* **読解用抜粋**:

3月初めの1冊となりました。繁忙期の今週は,なかなか1冊読みこなせず,読了に1週間もかかってしまいました。
直訳すれば,「罪深い楽しみ」とでもなるのでしょうか。
ヒロインのアデリーン・オズボーンは資産家の娘。ヒーローのグラント・レイトンは実業家。
アデリーンは幼い頃に母を亡くし父との二人暮しですが,物心ついたころから家の切り盛りをしており,父に愛されたいと思っていましたが,厳格で嘘がつけない父から命令ばかりされており,自分は母ほど美しくなく,何のとりえもない女だと思い込んでいます。父が決めた婚約者であるポール・マーロウからも,愛よりも家庭の主婦としての心構えなどばかり云われ,少々うんざりしているところ。しかし,乗馬やフェンシングなど男勝りの教養は普通の男性よりうまくこなすだけの能力と高い身長,そしてグリーンがよく似合うすらりとした体型の持主でもあります。その魅力に気付き,一夜にしてその虜になったのは,ヒーローのグラントでしたが,その一夜が二人のロマンスの始まりだったのです。

* **問題文**:
上のロマンス小説の紹介文を、最後の一文に続けて書き進めよ。 この後の項目は使わなくてよい。

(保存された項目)
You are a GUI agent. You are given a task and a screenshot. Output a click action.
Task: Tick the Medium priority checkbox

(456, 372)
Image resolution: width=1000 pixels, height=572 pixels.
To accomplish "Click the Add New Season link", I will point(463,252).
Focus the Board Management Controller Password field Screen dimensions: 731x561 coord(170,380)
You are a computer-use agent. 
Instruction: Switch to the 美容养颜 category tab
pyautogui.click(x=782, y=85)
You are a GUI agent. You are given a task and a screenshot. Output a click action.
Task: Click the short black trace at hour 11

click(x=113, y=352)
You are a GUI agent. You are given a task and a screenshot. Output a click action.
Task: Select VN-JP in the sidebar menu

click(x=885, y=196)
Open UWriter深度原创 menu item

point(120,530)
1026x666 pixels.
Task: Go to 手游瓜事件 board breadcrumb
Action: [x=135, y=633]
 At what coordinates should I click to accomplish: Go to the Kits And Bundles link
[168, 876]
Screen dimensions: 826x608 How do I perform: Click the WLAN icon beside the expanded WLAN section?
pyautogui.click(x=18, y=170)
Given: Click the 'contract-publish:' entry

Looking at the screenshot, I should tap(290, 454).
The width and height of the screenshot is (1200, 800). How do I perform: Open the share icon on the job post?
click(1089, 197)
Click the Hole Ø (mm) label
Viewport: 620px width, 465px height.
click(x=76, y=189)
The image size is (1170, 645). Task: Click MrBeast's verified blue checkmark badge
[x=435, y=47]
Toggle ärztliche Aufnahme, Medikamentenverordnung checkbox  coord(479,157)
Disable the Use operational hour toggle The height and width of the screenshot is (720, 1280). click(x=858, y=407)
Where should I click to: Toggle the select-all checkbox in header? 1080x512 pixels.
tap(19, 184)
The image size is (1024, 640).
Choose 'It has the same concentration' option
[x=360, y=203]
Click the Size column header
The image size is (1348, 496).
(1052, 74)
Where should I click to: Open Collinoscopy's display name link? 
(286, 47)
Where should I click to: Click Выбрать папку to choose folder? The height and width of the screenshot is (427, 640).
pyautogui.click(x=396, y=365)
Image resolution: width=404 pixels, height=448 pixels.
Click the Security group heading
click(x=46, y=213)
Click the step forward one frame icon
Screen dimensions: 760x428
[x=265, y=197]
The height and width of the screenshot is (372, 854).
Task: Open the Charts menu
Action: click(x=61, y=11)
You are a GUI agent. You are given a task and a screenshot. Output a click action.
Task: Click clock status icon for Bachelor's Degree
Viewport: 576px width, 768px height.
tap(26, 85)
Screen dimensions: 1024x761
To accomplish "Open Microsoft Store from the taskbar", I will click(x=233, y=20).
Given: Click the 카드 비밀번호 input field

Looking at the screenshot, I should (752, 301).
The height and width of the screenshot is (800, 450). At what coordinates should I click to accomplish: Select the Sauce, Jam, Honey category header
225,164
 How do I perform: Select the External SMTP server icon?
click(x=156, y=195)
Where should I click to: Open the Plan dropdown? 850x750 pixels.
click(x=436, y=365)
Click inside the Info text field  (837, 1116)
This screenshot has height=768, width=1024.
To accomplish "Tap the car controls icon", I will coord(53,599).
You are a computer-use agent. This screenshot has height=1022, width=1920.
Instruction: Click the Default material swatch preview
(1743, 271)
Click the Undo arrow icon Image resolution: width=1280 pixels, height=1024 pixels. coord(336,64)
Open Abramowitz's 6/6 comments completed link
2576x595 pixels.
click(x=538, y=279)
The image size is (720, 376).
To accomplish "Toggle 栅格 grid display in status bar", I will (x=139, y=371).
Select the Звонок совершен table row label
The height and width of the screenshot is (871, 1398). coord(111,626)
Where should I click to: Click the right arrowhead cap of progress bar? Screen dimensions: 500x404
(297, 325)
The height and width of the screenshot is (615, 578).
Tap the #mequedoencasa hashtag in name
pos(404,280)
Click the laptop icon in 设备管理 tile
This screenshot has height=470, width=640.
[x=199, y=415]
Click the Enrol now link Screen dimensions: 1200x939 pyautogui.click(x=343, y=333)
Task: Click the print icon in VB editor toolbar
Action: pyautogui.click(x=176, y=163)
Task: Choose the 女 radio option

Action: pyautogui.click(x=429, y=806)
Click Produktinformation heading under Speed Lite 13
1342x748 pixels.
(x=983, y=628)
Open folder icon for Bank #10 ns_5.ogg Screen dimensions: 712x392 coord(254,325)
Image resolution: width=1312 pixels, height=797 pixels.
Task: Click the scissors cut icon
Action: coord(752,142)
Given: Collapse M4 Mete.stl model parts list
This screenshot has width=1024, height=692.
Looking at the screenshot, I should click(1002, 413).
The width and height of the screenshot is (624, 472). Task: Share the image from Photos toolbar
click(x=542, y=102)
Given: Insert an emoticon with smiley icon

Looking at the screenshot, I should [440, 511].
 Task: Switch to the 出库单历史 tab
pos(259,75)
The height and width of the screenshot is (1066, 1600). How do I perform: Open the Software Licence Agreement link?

* **解答**:
女性からの人気が高く,傲慢そうな雰囲気とたくましい体つきのグラントは,母から頼まれてある屋敷を買い取る交渉をするためにオズボーン家のあるローズ・ヒルにやってきます。移動に汽車を使っているところや,資産家の家のパーティでクリスマスを祝うために大勢の人が集まるところから,そんなに昔の時代ではないようですが,おそらく19世紀の後半ではないでしょうか。しかし上流階級では,女性が足を見せたりすることははしたないことと思われており,紹介なしに男性と女性が簡単に口を利ける時代でもないようです。ハウスパーティに招かれた屋敷で,買い取り交渉が不首尾に終わったグラントは飲みすぎてしまい,古くからの付き合いのある女性ダイアナ・ウェイヴァリーから,リボンのついた部屋へ誘われ,そのまま女性のベットに入り込んでしまいます。ダイアナだとばかり思っていたグラントが寝間着を脱がせた女性はアデリーンだったのです。婚約者ポールが自分と婚約しているのに他の女性のもとに通っていることを知ったアデリーンは魅力的なグラントが間違って自分の部屋に来たのに気付いたものの,そのままグラントと関係をもったのでした。そして,互いにその関係に満足感を得たのでした。翌朝,ダイアナではないと気付いたグラントは,アデリーンと結婚しなければと言い出しますが,アデリーンはそれを受け入れません。父や婚約者から女性としての立場を言われれば言われるほど,それに反抗してしまうアデリーンなのでした。そんなアデリーンの気持ちを同じように感じてくれるのは,グラントの妹レティでした。レティは婦人参政権論者で,独立心の強い女性でした。しかし,そんなレティが魅力を感じたのは社会の最下層で陰の力をふるう暴力的な男ジャック・カニンガムでした。後に,その正体に気付き,妻帯者でありながら妻を精神病院に送り込んだことを知ったレティでしたが,その時にはレティはジャックの子供を身ごもっていたのです。自らの判断でお腹の子供を始末し,精神的にも肉体的にも衰弱していたレティを励ましたのはアデリーンでした。二人の間には強い結びつきがうまれ,互いを親友として意識したのでした。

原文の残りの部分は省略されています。